The Mudcat Café TM
Thread #103102   Message #2096535
Posted By: JohnInKansas
07-Jul-07 - 04:48 PM
Thread Name: BS: What could make my beautiful car stall?
Subject: RE: BS: What could make my beautiful car stall?
LH says Am I the only one here who thinks there might be moisture ..., thus confirming that he didn't read the prior posts (we knew that), or lacked understanding (he could ask Chongo) and thus didn't see the preceding half dozen(?) suggestions relating to this diagnosis.

mg: There is no such thing as "only a girl." Please remove that, and related blather from your vocabulary and from your thinking.

In one past instance when one of my vehicles had similar symptoms, changing the fuel filter produced the most positive results.

I don't have service data for your car, but you - or your mechanic - may find a filter in the carburetor body where the fuel line enters, although this one usually is "omitted" on more recent models and may have disappeared on yours.

There probably will be an inline filter tucked up beside a frame member "down under" the car.

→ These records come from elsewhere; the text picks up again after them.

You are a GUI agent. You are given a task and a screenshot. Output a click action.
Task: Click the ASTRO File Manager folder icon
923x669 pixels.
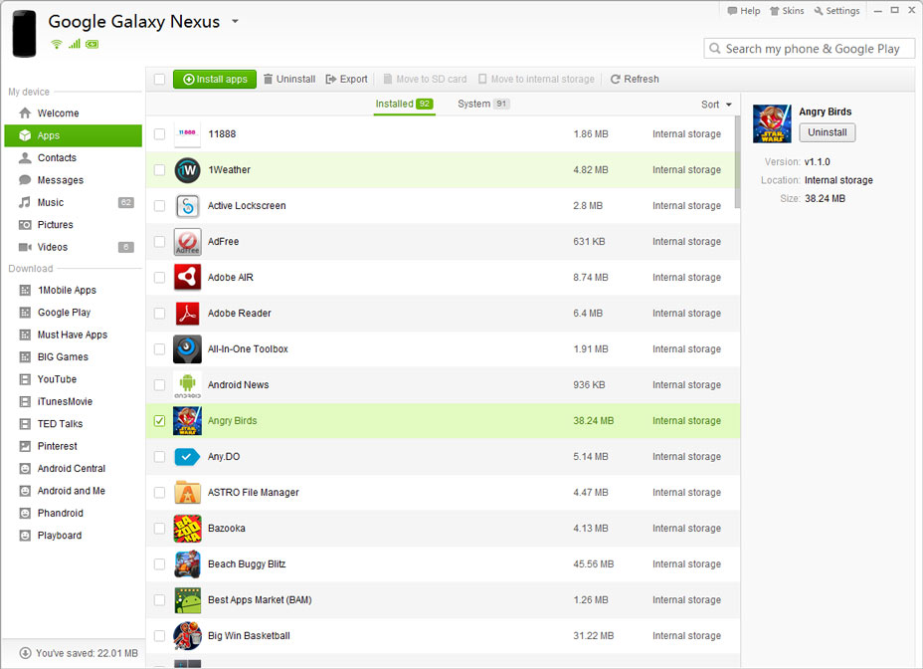pyautogui.click(x=187, y=493)
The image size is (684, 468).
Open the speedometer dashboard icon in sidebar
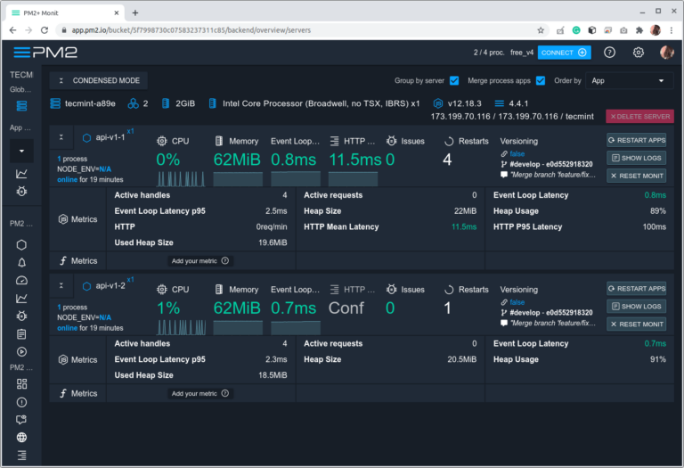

This style is easiest to replace, and is most prone to getting "gunked up." The usual cause is water/sludge in the fuel tank although even with a clean tank the fuel will contain enough "bits of crud" to require eventual filter replacement. If the filter is blocked enough to prevent full fuel flow on startup, stalling when engine rpm drops back to idle is common. Most such filters have a "bypass" that allows some fuel to pass even if the filter element is seriously plugged, and after you've run enough fuel through to "flush" it, it opens up a little more - but the crud "sets up" when it sits without running for a while, so the problem repeats.

A few vehicles have had a filter inside the fuel tank but usually the only in-tank thing is just a coarse "strainer" that shouldn't clog.

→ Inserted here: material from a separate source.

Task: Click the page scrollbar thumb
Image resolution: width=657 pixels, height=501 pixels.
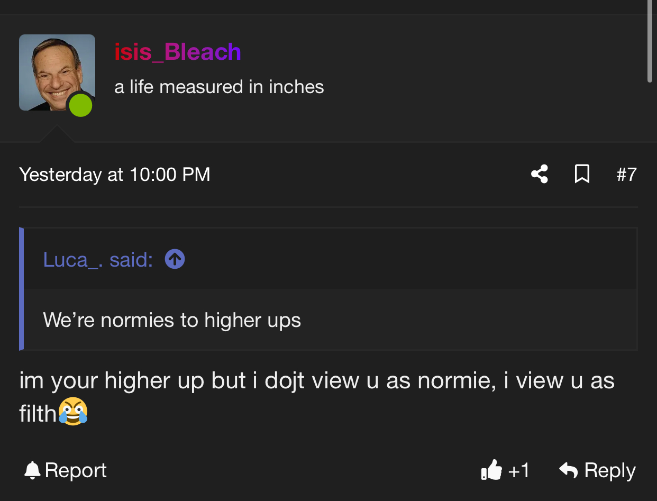Action: [650, 41]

With the age of the car, if the filter is clogged it's a fairly normal thing, just from the amount of fuel run through it; but it is possible for a fuel tank to accumulate rather large amounts of water and some sediment. Small amounts of water can sometimes be cleared by adding a "fuel line anti-freeze" with each of a couple of tanks of gas. "Dri-gas" or many similarly named products are commonly available, and are basically just alcohol, which absorbs the water and allows it to be sucked out with the fuel as the car runs.

These "fuel additives" are very rarely effective if there's a large amoung to water in the tank, and removing what's in the tank, and replacement with clean fuel is the only remedy.

Your mechanic probably can estimate whether there's significant contamination in the tank to require cleaning by pulling a small sample of the fuel during replacement of the filter - especially easy if it's the "body rail mounted" one. If there's water, it will settle out when the sample stands for a while and will be visible.

If there is significant water in the tank, it's necessary to remove all the liquid possible from the tank, to get it out. Some shops prefer to remove the tank for cleaning but this is "major surgery," is actually rather dangerous, and isn't usually necessary (IMO). Careful draining and siphoning to get "as much as possible" usually suffices.

Water can be separated from the fuel after it's been removed from the tank, by straining through a piece of real chamois. (Lots of "chamois products" are actually synthetic and don't work for this.) The gasoline runs through, but the water doesn't. I've had no problems with returning gasoline thus filtered to the vehicle1, but opinions vary. Some mechanics prefer to "discard" it (i.e. put it in their vehicle and sell you fresh stuff?).

1 In one specific case, I siphoned 7 gallons from a tank and recovered only 3 gallons of fuel. The rest was water. This was from a car only about 3 years old, - - - but the humidity is pretty high in the Seattle area ... .

If a new fuel line filter doesn't solve the problem, the "emissions systems" are probably the most likely cause for your problems in a car of this era. These include lots of "vacuum tubes" that can leak, the PCV and EGR valves, and a few other "devices" that vary between different brands and models. In the era when yours was built, PCV valve replacement was a "scheduled maintenance" item, so it probably should be replaced as part of a tuneup. Other items require identifying which ones need attention.

Electrical component "leakage," as mentioned by LH and numerous others is another possibility. If you're going to trust a service shop to do the required replacement, you probably can/should trust them to find the problem.

And once again for LH - most states I've seen that inspect for rust specifically prohibit "duct tape" patching. A usual requirement is "no daylight visible through the hole" but a permanent patch method (not quality) is required.

I've gotten by with stuffing some crumpled newspaper behind a hole, slathering on some Bondo, and filing just enough to remove the rough spots.